The two-dozen compounds, whose particular molecular targets are already mostly known, are not intended to be tossed at myriad targets in the kind of full-bore screening that occurs much earlier in drug discovery, Collins added. “This is not a random screen. This is an intentional designed connection” between a drug and a disease.

Kathy Hudson, the acting deputy director of NCATS, who is the centre’s point person on the collaboration, said that the NCATS expects next year to award eight to ten grants, each worth up to $2 million in that first year. During that year, a successful awardee will be expected to reach certain milestones in completing preclinical work, providing evidence of the biological rationale for the drug’s new use. If these are met, that scientist will receive money for up to two additional years to undertake early phase II clinical trials establishing efficacy against the disease. The expectation is that success here will draw a commercial sponsor interested in carrying the molecule through larger, more expensive, late-stage trails.

Early details for prospective applicants are available here; more will appear in a request for applications that the NIH intends to publish later this month. The first application due date will be as soon as mid-July. Hudson said that the award competition will involve two peer-reviewed stages:  peer review of a project summary, and then peer review of a full proposal, which must include a signed agreement between the researcher and the company.

The NIH intends, said Collins, to play “matchmaker” between companies and interested scientists, in part by supplying already-developed template agreements between the companies and the scientists. Under these, the company will retain ownership of the compounds while scientists will own any intellectual property they discover through the project. The company in question will be given the right of first refusal as a licensee should a scientist develop a promising new application for a drug.  The terms of the licensing — who gets how much money — will be negotiated then, but the hope is that the user-ready templates will prevent the often-protracted delays, and sometimes complete deaths, of projects that occur when single companies negotiate deals with individual scientists.

“We wanted to set an example,” said Jan Lundberg, Eli Lilly’s executive vice-president of science and technology, “by not ending up in endless discussions about legal agreements.”

The proposed templates, on which the NIH is seeking comment from today, are available for viewing here.

Among other historical examples of failed drugs that have been resurrected to human benefit, Collins cited thalidomide’s repurposing as a drug for multiple myeloma. (It is also approved for combating leprosy.) He noted that the osteoporosis drug raloxifene has now been shown to be as effective as tamoxifen in treating invasive breast cancer.  Sebelius told the story of AZT (azidothymidine), which received US marketing approval in the 1960s as a cancer drug but failed to be effective.  In the 1980s, 25 months after it was discovered to be efficacious against HIV in the lab, the US Food and Drug Administration approved it as the first HIV drug.

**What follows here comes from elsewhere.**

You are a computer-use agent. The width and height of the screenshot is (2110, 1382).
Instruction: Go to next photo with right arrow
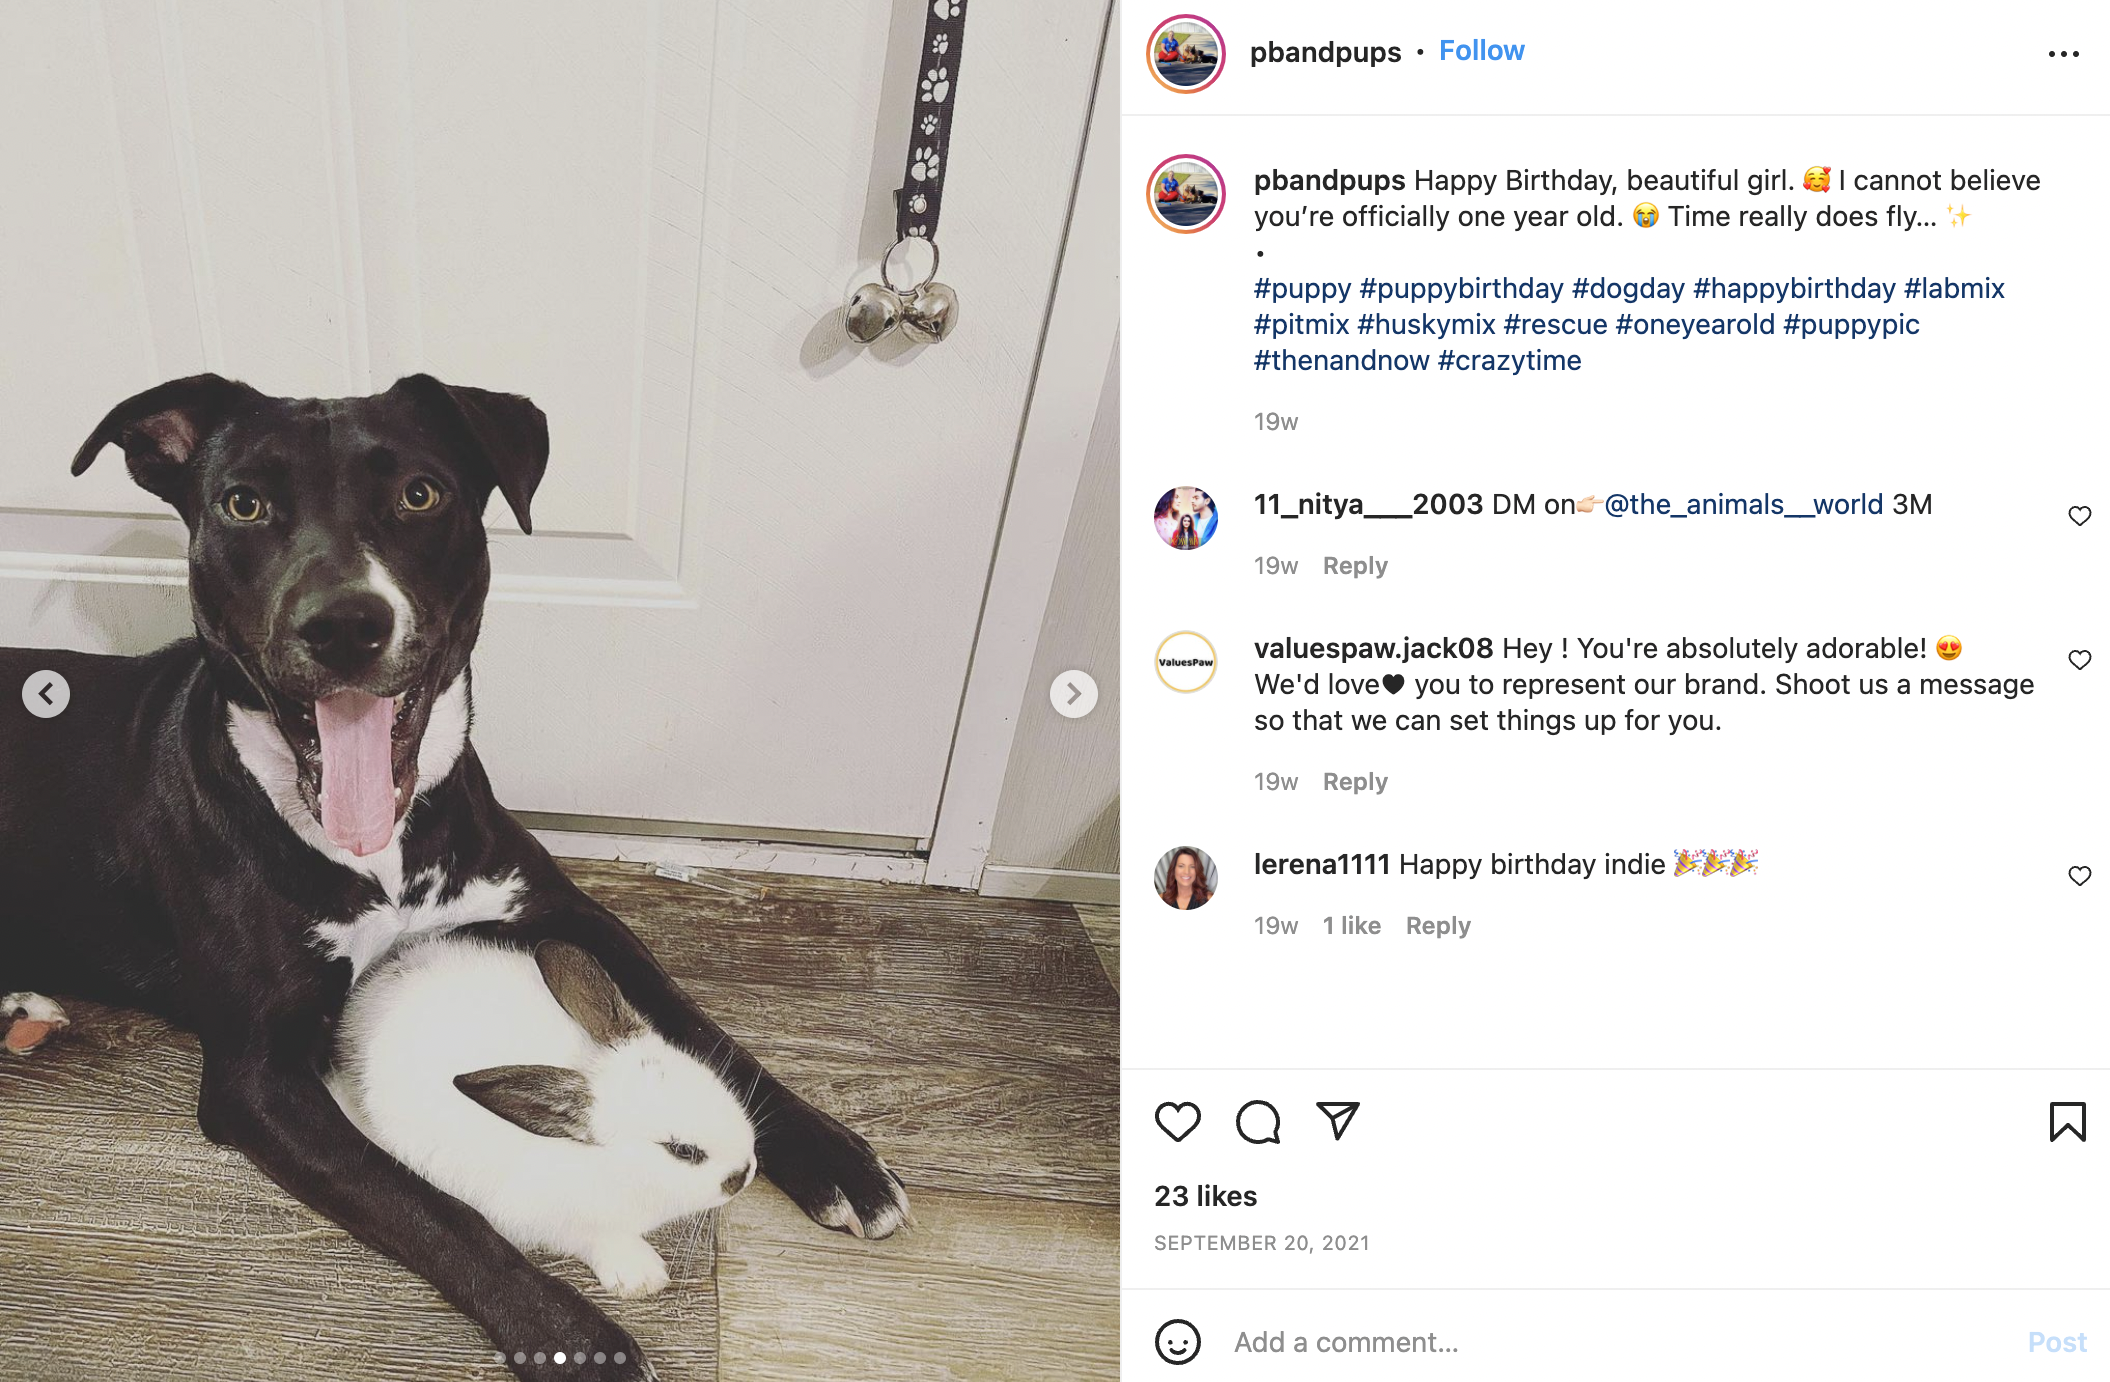click(1073, 693)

“A drug rescued from obscurity 25 years ago” is the reason that HIV “will likely not be the cause of my death,” said Michael Manganiello, a patient activist who spoke at the press conference.

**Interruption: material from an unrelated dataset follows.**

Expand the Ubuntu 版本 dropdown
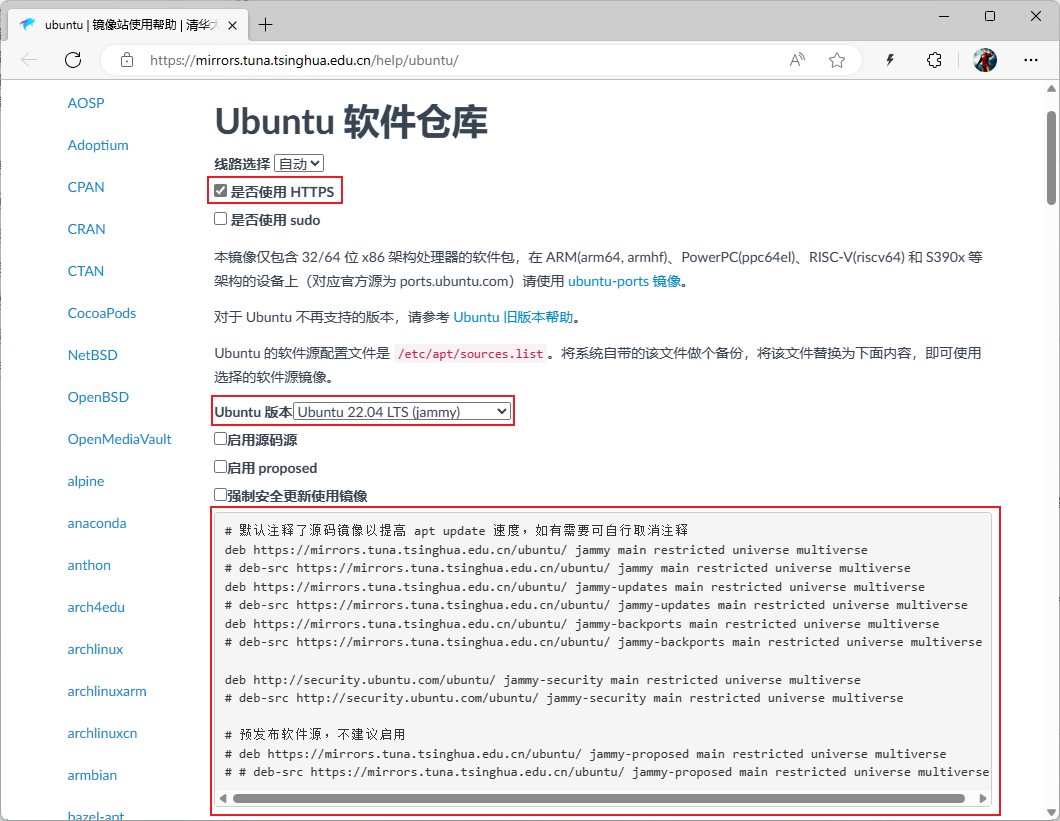 402,412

AstraZeneca last December launched a similar collaboration with the UK Medical Research Council and received more than 100 applications from scientists in eight weeks, Frail said.

The NIH is hopeful that the store of two-dozen molecules marks only a beginning, and that other companies will join the collaboration even as the three already participating expand the number of compounds that they make available.

The agency is looking for scientists’ feedback on the programme for 4 weeks, beginning today, in this request for information.